Approaching physics using ordinary analysis rather than nonstandard analysis As far as I know, in physics, calculus is approached using nonstandard analysis in which $dx$, $dy$, etc. (infinitesimals) are treated as fixed, extremely small quantities rather than the standard analysis approach using limits where they are treated as something that approaches $0$.
I understand that the nonstandard approach is very intuitive and easy to understand. In fact, I had been doing calculus via the nonstandard approach till a few days ago when I encountered the philosophical questions related to infinitesimals. I got extremely confused due to this approach and when I approached calculus using limits, I felt like I had gained a whole new level of understanding and conceptual clarity.
Now, in physics, for a function $f$, $f'(x)$ or $\dfrac{df}{dx}$ is interpreted as the rate of change of $f(x)$ with a very small change in $x$, i.e. $dx$. It is also interpreted as approximately the slope of tangent to the curve of $f$ at $(x,f(x))$. This approach and geometric intuition is also used to derive the fundamental theorem of calculus which states that if $F(a)$ gives the area under the curve of $f(x)$ from $x = 0$ to $x = a$, i.e.
$$F(a) = \int_0^a f(x)dx$$
Then,
$$\int_a^bf(x)dx = \int_0^bf(x)dx - \int_0^af(x)dx = F(b) - F(a) = F(x)\Bigg|_a^b$$
where :
$$F'(x) \text{ or } \dfrac{dF}{dx} = f(x)$$
The nonstandard approach is also used to derive certain formulae like that of work which is derived as follows:

*

*For an infinitesimal displacement $dx$, the infinitesimal work done i.e. $dW$ is $F_2(x)\cdot dx$

*The total amount of work done, i.e. $W$, is $\int_a^bF_2(x)\cdot dx$
(Note: here, $F_2(x)$ denotes the force experienced by the particle at position $(x)$. For example, if we are talking about electrostatic force, $F_2(x) = \frac{q_1q_2}{4\pi\varepsilon_0x^2}$.)
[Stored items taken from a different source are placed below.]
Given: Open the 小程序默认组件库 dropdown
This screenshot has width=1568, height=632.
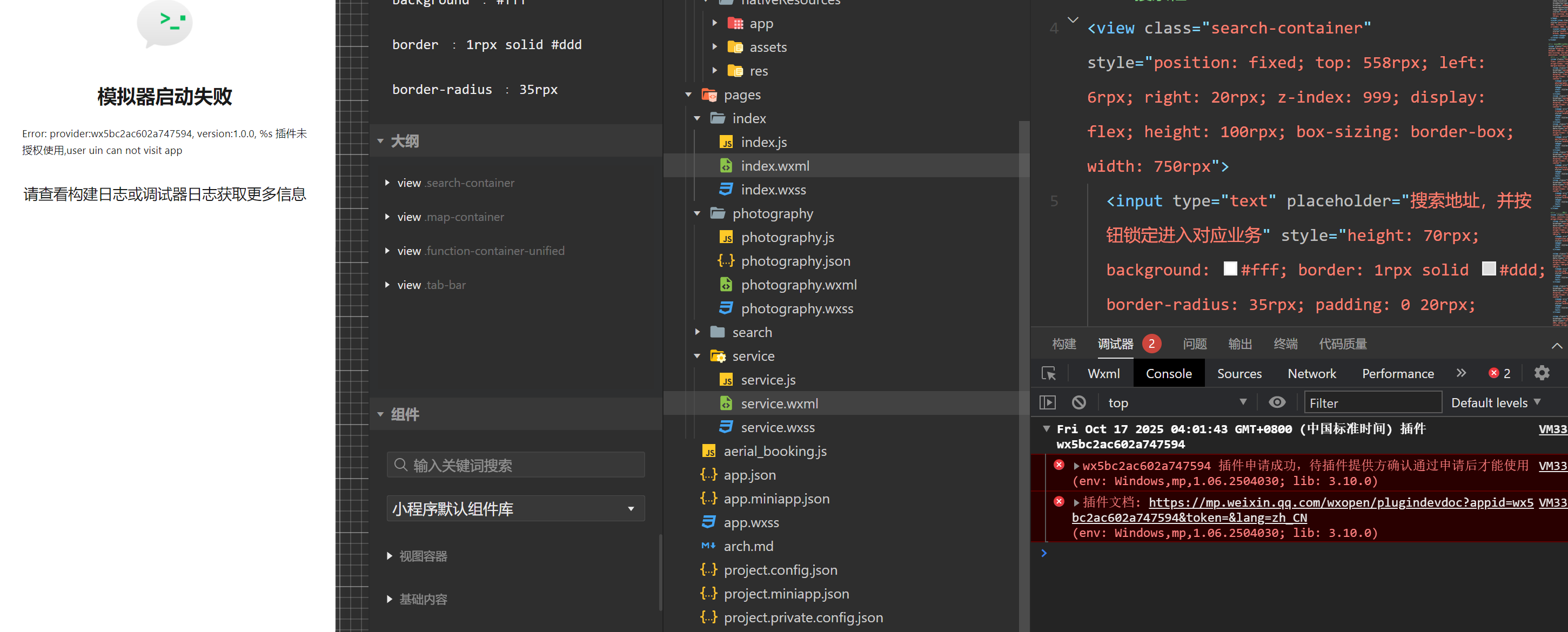Looking at the screenshot, I should click(x=515, y=508).
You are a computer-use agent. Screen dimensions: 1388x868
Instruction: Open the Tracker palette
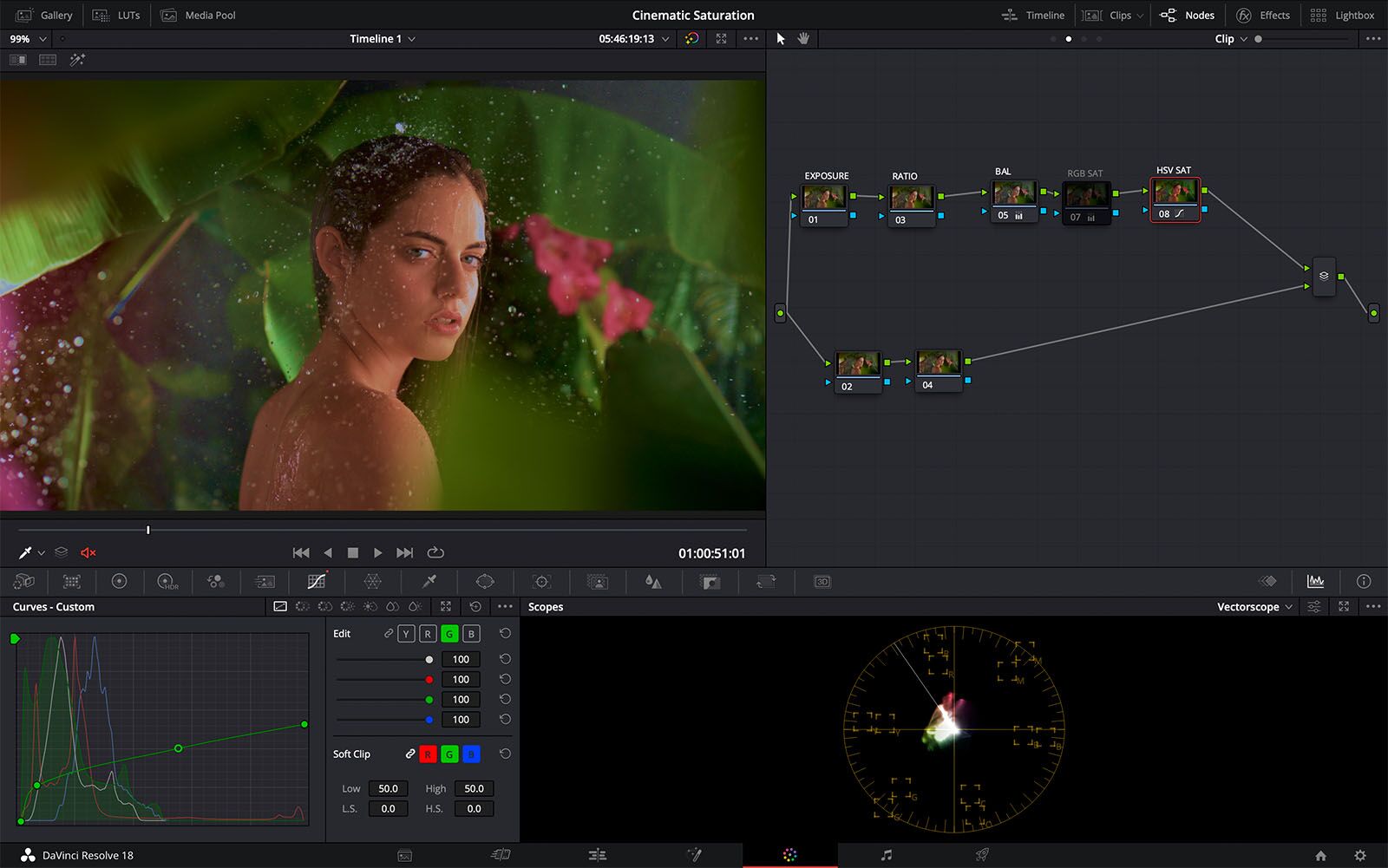pos(541,581)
So, basically, most of calculus used in physics is approached using infinitesimals and nonstandard analysis.
But, standard analysis seems much more rigorous to me and makes much more sense. I have asked a few friends who asked their teachers how one can use standard analysis in physics instead of nonstandard analysis but none of the teachers seemed to bother.
So, I'd like to know how I can approach physics via standard analysis.
PS: I'm currently in 10th grade and have only covered the basics of 11th grade yet. An answer that I can comprehend with not much knowledge about advanced mathematics would be appreciated.

Edit : I am very grateful for the two answers that I have already received. I recklessly assumed that nonstandard analysis and the heuristic use of infinitesimals are one and the same which is not the case, as pointed out by users Qmechanic and PM 2Ring. I would like to clarify that whenever I used the term 'nonstandard analysis', I was actually referring to the treatment of $dy$, $dx$, etc. as actual, very small numbers and of $\dfrac{dy}{dx}$ as a ratio...
 A: There is no difference in rigor between NSA and standard analysis. (In terms of model theory, they are equiconsistent.) However, most of the infinitesimal calculus you see in physics papers and books would need to be reworked or elaborated slightly to make it into NSA.
It's typically trivial to translate back and forth between the two languages. Scientists and engineers should be fluent in both.
A: 
So, basically, most of Calculus used in Physics is approached using infinitesimals and non standard analysis.

This premise is untrue. While physics arguments about infinitesimals may resemble typical arguments in "non-standard analysis", elementary physics usually does not operate at levels of rigor where you could clearly decide whether it is using non-standard analysis or not. Physics is not interested in foundational questions of analysis, and e.g. the derivative of a function is an approximation to its slope regardless of which foundation you're using (it may be more or less work to derive this depending on your foundation, but it's still always true).
If you are looking for rigor, there is often an equally valid interpretation of physical "infinitesimals" in terms of standard differential forms, e.g. $\mathrm{d}W = F(x)\mathrm{d}x$ is simply the definition of a 1-form called $\mathrm{d}W$, whose integral over paths $\gamma$ is defined to be the work $W[\gamma] = \int_\gamma \mathrm{d}W$ along the path.